Mosteiro das Sete Formas, 28 de Calistril de 4593 AR (parte I)


As lágrimas caíam em silêncio, enquanto Ayalal observava as chamas a consumirem o corpo sobre a pira fúnebre. De braço ao peito e ligadura em volta da cabeça, ele encontrava-se lado a lado com a directora, na fila da frente. A sua mão deslizou até ao bolso e retirou do interior o pedaço de pergaminho que deveria ter oferecido a Lysa no dia anterior, como agradecimento e esperança de que continuassem sempre juntos. Desdobrou-o e observou o desenho que ele próprio fizera. Com linhas toscas de tinta preta, Ayalal representara ambos, de mãos dadas, e escrevera o nome de cada um sobre a figura respectiva. Na altura pensara que Lysa ficaria orgulhosa por testemunhar os avanços das suas aulas com Yudarh.



Engoliu em seco. Devia atirá-lo para as chamas, deixar que ardesse com ela, como a sua última oferenda.

Fechou a mão sobre o desenho, esmagando-o enquanto os dentes se cerravam com força. Era inútil, tão inútil quanto ele fora ao ser a causa da sua morte. A culpa fora sua. Se ele não tivesse ido atrás do gato, se não se tivesse afastado, ela não teria de o procurar. Estaria viva e ainda poderia sorrir. Nunca mais a poderia abraçar ou dar a mão. Naquele momento, aquele desenho não passava de uma mentira.

– Desculpa – sussurrou, fitando o fogo com os olhos turvos pelas lágrimas. Deveria ter sido ele, não ela. Ele devia estar morto. Porque é que os deuses não o teriam permitido?

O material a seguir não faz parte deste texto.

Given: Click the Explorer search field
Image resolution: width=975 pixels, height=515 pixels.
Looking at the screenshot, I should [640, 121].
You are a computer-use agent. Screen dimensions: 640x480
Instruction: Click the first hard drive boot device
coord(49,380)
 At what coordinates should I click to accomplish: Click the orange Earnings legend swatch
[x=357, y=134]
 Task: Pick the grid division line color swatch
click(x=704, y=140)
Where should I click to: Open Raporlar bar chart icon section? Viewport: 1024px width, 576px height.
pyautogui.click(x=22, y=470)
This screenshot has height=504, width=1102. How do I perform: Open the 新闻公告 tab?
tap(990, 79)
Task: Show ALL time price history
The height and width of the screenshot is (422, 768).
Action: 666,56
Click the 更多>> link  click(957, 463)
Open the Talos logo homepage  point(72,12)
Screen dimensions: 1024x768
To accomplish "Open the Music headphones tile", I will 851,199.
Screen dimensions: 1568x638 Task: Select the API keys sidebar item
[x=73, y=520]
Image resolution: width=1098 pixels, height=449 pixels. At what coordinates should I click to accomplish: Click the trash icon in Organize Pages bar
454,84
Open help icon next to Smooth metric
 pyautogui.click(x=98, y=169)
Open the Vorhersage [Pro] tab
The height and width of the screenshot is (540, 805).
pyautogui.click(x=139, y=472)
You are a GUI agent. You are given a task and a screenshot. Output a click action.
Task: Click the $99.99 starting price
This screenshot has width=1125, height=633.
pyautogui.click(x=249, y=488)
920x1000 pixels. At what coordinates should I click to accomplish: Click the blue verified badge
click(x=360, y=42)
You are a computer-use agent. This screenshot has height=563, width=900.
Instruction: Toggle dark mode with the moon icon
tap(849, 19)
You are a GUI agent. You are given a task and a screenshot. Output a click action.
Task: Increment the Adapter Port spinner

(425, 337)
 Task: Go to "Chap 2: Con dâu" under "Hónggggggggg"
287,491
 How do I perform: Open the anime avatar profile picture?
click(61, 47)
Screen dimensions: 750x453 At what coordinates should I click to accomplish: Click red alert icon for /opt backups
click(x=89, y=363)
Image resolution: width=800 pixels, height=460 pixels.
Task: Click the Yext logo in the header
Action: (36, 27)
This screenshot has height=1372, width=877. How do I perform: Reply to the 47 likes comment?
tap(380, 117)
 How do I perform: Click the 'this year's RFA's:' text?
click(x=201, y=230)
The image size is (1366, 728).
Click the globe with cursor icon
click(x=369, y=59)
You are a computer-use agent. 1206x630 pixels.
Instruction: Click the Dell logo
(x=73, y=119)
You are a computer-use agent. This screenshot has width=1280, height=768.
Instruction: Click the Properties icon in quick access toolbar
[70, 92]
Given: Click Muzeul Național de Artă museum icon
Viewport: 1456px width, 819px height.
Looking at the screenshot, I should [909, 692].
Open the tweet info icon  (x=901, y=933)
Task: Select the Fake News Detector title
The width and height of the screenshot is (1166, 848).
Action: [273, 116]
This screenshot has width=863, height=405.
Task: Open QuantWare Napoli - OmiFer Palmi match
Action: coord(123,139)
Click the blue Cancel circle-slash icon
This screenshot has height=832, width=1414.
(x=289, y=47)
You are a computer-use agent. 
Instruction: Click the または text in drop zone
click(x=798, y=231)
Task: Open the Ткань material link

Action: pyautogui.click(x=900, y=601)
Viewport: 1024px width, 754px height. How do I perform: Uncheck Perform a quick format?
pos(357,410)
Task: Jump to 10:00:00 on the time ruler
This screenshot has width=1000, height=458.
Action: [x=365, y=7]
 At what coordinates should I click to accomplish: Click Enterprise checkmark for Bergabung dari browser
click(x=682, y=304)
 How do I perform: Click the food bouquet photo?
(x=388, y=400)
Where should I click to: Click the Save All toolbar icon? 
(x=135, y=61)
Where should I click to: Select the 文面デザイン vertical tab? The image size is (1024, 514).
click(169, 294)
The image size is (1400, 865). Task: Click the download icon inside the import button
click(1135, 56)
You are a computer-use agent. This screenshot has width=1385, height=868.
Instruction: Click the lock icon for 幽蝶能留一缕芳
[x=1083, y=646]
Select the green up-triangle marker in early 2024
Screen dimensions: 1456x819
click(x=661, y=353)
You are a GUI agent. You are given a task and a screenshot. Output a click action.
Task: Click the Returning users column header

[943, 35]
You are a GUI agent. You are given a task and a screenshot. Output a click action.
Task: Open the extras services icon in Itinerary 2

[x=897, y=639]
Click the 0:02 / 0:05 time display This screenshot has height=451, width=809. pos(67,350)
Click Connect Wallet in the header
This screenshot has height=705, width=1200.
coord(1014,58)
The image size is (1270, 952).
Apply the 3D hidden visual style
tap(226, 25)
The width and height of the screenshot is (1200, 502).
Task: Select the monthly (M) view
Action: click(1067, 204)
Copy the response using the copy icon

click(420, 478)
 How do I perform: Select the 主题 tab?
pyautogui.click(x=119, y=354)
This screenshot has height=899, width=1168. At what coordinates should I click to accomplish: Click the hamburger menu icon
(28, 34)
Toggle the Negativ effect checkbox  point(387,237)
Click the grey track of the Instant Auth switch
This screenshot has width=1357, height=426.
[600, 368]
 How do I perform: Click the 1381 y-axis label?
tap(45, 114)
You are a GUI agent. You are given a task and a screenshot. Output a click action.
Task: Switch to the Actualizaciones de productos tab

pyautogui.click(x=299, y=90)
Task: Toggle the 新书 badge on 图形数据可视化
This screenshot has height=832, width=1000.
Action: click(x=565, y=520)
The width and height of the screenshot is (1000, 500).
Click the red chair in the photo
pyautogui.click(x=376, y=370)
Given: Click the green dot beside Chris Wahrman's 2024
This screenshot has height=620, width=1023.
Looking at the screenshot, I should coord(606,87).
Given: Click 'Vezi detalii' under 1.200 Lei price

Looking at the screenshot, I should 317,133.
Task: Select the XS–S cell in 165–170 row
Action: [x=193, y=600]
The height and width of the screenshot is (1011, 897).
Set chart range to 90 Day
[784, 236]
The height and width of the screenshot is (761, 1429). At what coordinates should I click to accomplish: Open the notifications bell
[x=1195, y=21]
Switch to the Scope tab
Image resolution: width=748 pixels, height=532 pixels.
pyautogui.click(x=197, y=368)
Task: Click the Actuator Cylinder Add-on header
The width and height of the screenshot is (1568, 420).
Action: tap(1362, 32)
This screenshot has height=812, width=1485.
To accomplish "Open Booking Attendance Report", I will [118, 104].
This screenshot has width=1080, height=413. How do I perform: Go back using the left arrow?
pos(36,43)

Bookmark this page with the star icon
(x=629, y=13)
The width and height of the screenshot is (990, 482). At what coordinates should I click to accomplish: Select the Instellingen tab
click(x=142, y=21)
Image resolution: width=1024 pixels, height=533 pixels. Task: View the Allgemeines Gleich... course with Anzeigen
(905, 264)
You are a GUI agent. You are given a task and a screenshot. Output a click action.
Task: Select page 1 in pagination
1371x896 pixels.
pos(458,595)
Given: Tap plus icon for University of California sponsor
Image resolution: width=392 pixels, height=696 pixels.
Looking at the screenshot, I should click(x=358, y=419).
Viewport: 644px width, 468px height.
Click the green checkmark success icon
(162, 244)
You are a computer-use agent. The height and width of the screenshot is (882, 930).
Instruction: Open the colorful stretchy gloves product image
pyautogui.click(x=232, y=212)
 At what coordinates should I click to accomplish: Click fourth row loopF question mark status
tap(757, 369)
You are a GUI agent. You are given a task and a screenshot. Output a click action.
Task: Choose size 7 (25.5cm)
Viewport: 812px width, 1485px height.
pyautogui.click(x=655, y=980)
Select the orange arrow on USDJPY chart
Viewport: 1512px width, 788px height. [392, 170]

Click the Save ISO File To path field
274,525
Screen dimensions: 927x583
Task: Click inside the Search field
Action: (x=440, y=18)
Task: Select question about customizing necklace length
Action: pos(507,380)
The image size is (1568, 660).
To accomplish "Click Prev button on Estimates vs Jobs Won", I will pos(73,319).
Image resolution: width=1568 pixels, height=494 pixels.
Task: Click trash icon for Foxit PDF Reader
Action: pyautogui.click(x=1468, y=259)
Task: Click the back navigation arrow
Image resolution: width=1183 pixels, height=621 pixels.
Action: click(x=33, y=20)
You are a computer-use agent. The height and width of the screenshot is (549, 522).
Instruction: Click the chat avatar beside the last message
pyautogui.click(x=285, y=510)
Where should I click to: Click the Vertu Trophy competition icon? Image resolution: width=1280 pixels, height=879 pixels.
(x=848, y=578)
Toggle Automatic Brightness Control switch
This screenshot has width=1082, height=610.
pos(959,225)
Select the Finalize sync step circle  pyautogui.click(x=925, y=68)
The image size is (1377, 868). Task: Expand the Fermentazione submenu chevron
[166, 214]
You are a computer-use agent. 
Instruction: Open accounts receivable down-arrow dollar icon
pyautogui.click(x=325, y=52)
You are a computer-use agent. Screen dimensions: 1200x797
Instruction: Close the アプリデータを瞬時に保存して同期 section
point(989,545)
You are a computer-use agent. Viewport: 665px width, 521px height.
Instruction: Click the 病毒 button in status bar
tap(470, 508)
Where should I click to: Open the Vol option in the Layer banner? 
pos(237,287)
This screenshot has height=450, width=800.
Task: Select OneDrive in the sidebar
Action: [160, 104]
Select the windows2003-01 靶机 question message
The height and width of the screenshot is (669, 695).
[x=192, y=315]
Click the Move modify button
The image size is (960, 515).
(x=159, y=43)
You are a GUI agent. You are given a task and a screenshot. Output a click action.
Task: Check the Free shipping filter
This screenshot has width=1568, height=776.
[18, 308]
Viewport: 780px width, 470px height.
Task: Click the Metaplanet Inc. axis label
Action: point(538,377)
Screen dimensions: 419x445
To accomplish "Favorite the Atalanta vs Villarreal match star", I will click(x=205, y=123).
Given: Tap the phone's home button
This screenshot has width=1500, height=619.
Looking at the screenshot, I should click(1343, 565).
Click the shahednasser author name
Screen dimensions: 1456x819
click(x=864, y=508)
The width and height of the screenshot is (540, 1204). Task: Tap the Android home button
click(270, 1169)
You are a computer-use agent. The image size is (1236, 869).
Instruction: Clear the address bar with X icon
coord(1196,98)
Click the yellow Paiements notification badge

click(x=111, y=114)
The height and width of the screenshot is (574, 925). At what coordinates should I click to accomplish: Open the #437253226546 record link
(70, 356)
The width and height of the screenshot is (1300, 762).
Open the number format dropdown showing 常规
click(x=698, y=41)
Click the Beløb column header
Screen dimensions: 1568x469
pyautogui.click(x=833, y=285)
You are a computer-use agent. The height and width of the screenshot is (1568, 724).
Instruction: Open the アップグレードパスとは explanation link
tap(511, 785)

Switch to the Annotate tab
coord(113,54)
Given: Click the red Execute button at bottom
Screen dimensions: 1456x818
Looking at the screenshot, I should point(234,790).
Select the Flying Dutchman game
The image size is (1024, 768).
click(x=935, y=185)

Porque é que fora tudo tão errado?

Inspirou fundo e voltou a guardar o desenho no bolso, sem se atrever a largá-lo. Permaneceu assim até o fogo se extinguir.

No final da celebração fúnebre, foi-lhes dada a opção de guardarem as cinzas de Lysa. Ayalal deixou que a senhora Drane decidisse a esse respeito. Após alguma hesitação, trouxeram-nas e a directora guardou-as no seu gabinete, no interior de um pote de barro.

– Quando as quiseres, elas estarão aqui – murmurou para um Ayalal silencioso que seguira os seus passos até à porta, onde se deixara ficar à espera. Ele pareceu não reagir no primeiro instante, mas depois os seus olhos fitaram a prateleira onde estava o pote. A directora viu neles um desespero que lhe cortou o coração.

A mulher fechou a porta atrás de si, deixou a criança à guarda de uma das raparigas mais velhas, e voltou a sair do orfanato. Caminhou pelas ruas a passos largos, afastando-se da zona mais populosa. A sua expressão reflectia a preocupação profunda que a perseguia. 

Nessa manhã a guarda fora até ao orfanato escutar o relato de Ayalal a respeito do que se passara no dia anterior. No entanto, antes de ele lhes dizer tudo o que sabia, já a directora Drane lho fizera contar tudo, tão pormenorizadamente quanto conseguira, por entre estremecimentos e soluços. Por essa razão, os guardas não tinham obtido toda a verdade. Sob exigência da directora, e para sua protecção, Ay omitira que os três homens que descrevera o tinham tentado capturar e matar por ser descendente de um vampiro. Fora também essa a grande razão porque ela impedira o clérigo de curar os ferimentos de Ayalal. Se o homem tivesse continuada com a sua magia, a criança poderia estar agora morta devido a uma descarga de energia positiva.

Se não podia confiar à guarda informação tão vital, precisaria do auxílio urgente de outra fonte. Não poderia permitir que Ayalal voltasse a ser atacado, nem que mais alguém do seu orfanato sofresse um destino como o de Lysa.

Subiu as escadas íngremes cravadas na pedra da própria montanha e pisou o princípio do túnel iluminado pelas tochas eternas. Deteve-se por um momento. Sabia para onde ia e ao que ia, porém entrar sozinha num túnel vazio deixava-a reticente. Tentou ignorar a hesitação e avançou. Atravessou a encruzilhada, mantendo o olhar fixo no seu destino e fazendo por não dispensar qualquer atenção à escuridão na qual mergulhava um dos caminhos. Acreditava nos mitos a respeito das criaturas que habitavam a escuridão, era impossível não existir vida nas imensas galerias que minavam as montanhas. Porém, se não havia indícios de ataques a centros urbanos, era porque não deveria preocupar-se com esse assunto.

Parou diante da porta de Yudarh e bateu três vezes. Aguardou de costas direitas e rosto solene até a porta se abrir.